As it is now, nurses are fleeing hospitals because they are overworked and undervalued. The government has capped their salaries to no more than a 1% increase. In order to fill in for vacancies, hospitals and long term care facilities are forced to bring in nurses from agencies at $120 an hour. Why not pay nurses what they are worth. The government categorically refuses to rescind the bill that restricts their pay.

The biggest problem with health care in Ontario is the stupidity of how it is run. As I explained in one of my op eds in the local paper, the problem is a rapidly expanding bureaucracy which has no value added component. Today, the Ministry of Health and Long-Term Care has two ministers and an associate minister devoted to mental health and addictions. In 2005, there was just one minister. All those chiefs need staff so that today we have one deputy minister assisted by three associate deputy ministers. In 2005, it was one deputy and one associate deputy.

Each of the above needs a fairly large staff to report to them to rationalize their existence. The more senior staff you have, the more juniors are needed. Going down one level we have the assistant deputy ministers who, today, number 14. Again, an entire bureaucracy is required beneath them to justify their existence. In 2005, there were only seven assistant deputies or one half as many as today. Has there been any improvement in care and delivery between 2005 and today as the result of this growth in bureaucracy?

No but there is a new organization called Ontario Health which has, I’m told, 30 Vice Presidents.

The provincial premiers are all demanding that Ottawa fork over more money but Ottawa rightly refuses unless their is accountability from the provinces on how the money is to be spent and how it was spent. Ottawa did give Ontario $450 million to improve the wait list for kids seeking mental health care. As a result, the wait list went from 18 months to 40 months and the money was used to develop a Centre of Excellence for mental health – more bureaucrats.

Despite this mess in health care and the delayed surgeries and long wait times, the system is working thanks to the dedication of the staff. At the height of covid, someone with Alzheimers in a good care facility for whom I was power of attorney, wound up in hospital. He was found one morning sitting on the floor at the foot of his bed and staff sent him to the ER at the University Health Network in Toronto.

He was suffering delirium from extreme constipation and was kept for months as he recovered. By this point, he needed long term care but his dementia had deteriorated to violent outbursts and he had to be watched by a staff person all the time. Staff were excellent, caring and compassionate and finally decided to refer him to the Toronto Rehab Hospital across the street where the psychogeriatric unit might have some success with his aggression. That would have made it easier to find him a placement.
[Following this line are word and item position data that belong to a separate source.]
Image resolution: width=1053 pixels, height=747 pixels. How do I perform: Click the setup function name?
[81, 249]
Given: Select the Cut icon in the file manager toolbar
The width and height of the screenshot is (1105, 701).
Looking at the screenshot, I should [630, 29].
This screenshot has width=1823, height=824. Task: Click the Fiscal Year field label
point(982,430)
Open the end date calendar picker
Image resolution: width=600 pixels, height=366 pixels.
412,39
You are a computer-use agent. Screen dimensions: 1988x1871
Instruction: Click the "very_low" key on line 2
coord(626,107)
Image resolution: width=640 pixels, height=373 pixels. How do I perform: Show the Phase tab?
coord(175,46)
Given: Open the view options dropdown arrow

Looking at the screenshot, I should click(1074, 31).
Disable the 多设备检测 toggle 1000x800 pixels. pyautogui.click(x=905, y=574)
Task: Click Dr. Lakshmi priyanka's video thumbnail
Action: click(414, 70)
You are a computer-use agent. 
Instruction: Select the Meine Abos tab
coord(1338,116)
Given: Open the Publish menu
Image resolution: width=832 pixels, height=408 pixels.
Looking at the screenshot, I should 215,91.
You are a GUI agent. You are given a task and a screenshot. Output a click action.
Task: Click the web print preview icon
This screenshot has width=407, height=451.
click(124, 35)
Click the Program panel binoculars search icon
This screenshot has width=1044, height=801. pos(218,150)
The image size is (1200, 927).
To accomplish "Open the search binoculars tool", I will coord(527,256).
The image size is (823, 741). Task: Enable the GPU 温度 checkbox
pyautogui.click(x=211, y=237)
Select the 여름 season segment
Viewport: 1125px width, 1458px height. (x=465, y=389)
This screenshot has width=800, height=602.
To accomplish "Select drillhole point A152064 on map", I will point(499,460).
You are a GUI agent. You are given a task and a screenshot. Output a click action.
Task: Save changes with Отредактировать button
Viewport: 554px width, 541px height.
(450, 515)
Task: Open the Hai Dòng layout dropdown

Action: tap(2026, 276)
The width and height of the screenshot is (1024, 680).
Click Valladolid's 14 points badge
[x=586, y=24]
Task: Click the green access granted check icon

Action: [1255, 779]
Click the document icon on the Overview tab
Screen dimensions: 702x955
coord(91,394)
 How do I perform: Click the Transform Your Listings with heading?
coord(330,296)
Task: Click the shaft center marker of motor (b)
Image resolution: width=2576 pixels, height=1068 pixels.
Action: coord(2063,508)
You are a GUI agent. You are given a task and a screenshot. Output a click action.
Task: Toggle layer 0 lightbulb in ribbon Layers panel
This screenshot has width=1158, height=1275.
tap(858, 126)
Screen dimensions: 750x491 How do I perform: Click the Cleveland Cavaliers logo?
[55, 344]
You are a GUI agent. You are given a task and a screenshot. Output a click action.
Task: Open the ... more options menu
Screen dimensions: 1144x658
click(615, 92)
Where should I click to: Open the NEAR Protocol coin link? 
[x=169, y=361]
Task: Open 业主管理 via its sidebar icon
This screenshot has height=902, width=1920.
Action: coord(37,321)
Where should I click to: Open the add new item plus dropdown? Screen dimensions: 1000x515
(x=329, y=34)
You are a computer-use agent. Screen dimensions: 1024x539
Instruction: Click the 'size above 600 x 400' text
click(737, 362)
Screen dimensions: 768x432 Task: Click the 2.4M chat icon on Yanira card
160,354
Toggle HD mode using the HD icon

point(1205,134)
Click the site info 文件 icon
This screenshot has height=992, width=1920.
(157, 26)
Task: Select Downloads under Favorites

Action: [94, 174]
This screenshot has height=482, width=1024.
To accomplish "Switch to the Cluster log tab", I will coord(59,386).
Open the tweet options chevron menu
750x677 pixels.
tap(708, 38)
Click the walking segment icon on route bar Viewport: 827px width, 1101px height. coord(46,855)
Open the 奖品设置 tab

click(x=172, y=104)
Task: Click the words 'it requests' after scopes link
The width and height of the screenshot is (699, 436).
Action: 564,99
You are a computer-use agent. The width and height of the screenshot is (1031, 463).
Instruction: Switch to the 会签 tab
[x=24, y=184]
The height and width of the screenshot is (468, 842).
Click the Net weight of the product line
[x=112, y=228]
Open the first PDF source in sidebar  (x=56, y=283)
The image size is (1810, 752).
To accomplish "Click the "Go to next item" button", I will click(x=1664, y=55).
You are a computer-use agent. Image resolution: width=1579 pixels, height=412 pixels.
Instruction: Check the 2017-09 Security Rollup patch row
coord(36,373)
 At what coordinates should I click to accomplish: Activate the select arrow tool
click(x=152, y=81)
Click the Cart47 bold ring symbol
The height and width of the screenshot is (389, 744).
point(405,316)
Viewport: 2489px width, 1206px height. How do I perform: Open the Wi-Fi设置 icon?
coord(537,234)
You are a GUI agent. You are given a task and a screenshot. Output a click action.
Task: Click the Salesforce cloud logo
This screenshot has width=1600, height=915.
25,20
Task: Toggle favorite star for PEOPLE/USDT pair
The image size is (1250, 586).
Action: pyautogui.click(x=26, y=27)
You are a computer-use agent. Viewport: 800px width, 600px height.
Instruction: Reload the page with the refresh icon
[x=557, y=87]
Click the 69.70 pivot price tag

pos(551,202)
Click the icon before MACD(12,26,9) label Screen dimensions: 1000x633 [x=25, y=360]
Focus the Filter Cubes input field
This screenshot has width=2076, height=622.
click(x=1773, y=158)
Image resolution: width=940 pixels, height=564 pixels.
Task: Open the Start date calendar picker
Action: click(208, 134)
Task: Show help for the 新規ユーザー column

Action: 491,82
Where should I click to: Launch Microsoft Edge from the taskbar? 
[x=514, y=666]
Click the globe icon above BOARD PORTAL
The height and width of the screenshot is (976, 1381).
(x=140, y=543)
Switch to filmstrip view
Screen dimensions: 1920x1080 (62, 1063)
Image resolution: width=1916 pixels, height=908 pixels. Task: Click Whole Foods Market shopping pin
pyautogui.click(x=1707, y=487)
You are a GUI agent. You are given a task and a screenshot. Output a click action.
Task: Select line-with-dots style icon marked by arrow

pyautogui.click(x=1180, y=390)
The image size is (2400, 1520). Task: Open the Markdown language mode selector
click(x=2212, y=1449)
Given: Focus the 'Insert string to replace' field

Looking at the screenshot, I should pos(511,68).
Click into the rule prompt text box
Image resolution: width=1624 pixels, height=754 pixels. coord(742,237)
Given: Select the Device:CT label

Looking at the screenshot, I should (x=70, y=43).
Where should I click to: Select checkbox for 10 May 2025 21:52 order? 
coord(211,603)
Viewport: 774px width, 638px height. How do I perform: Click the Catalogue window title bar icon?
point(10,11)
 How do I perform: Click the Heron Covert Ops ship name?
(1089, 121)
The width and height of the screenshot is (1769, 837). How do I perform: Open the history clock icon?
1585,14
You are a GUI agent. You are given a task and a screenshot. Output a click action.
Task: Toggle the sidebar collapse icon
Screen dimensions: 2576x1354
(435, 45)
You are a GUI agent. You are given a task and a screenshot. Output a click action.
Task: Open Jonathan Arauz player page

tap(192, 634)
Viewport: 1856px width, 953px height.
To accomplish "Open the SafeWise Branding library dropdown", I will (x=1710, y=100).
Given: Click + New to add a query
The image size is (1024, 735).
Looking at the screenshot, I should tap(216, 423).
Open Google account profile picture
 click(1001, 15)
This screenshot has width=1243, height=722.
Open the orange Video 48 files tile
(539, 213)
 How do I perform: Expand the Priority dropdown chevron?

Regrettably, he managed to escape from his wheelchair restraint, fall and fracture his hip. He was then moved next door to the ER at the Mt Sinai Hospital where the fracture was repaired. Sadly, and not unusual, he developed a pulmonary embolism and was moved into palliative care. Staff were kind, attentive and kept me updated on a regular basis so I could provide reports to his family in the US, the UK and Australia.

His passing was a tragedy but the care he received and the human contact and consideration was what we would all like. And this was at the height of the pandemic when staff were overworked and stressed.

I have other stories in a similar vein but it all illustrates how well served we are by a very dedicated, compassionate group of professionals.

They and the rest of us do not deserve the idiocy we see from our ideologue politicians.